As with other futures, coal futures too are traded by two categories of people: hedgers and speculators.
Hedgers are usually the consumers and producers of coal, who have an actual stake in the delivery of coal and hence, use futures as an instrument to “hedge” or mitigate the risk from price fluctuations.
While coal producers can lock in the sale price of their coal by using a short hedge, buyers of coal (companies who need to use coal in their businesses) can lock in the purchase price of the coal by using a long hedge. Futures can greatly help these hedgers balance their cash flows and plan production more efficiently.

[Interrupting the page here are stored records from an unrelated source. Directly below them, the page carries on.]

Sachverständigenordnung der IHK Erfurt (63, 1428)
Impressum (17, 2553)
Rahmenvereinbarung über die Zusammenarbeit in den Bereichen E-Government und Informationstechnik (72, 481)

The other category of traders are professional investors, also called speculators. They don’t have any vested interest in coal as a commodity and are only trading futures in order to earn profits from price fluctuations. They buy coal futures if they believe coal prices are set to soar and sell those futures if market data or their analysis leads them to believe that coal prices will fall in the future.
Coal Futures Contracts
Coal futures are traded on the New York Mercantile Exchange (NYMEX) in the U.S. There are various types of futures referring to the location where the coal is from. For instance, Central Appalachian Coal Futures (symbol “QLD”) are listed monthly for 5 consecutive years and are settled physically. A single future contract is of 1550 tons and is quoted in dollars and cents per ton. The coal deliverable under these contracts has to meet certain minimum requirements for Btu, ash, sulphur and moisture.
International Coal Futures Trading
European, Australian and South African coal futures are traded on the Inter Continental Exchange (ICE). These contracts are quoted in U.S. dollars and cents per ton.
ICE futures comprise three contracts for the world’s busiest coal centers: Rotterdam in Europe, Richards Bay in South Africa and Newcastle in Australia. All three contracts are financially settled upon the price of coal delivered to the three locations. The Rotterdam Coal futures serve mainly Atlantic coal market participants, the Richards Bay Coal futures serve the Atlantic and Pacific coal markets and The Newcastle Coal Futures serve the Asia-Pacific coal market.
ICE clears over one billion tons of coal contracts every year—which is estimated to be around half of the market.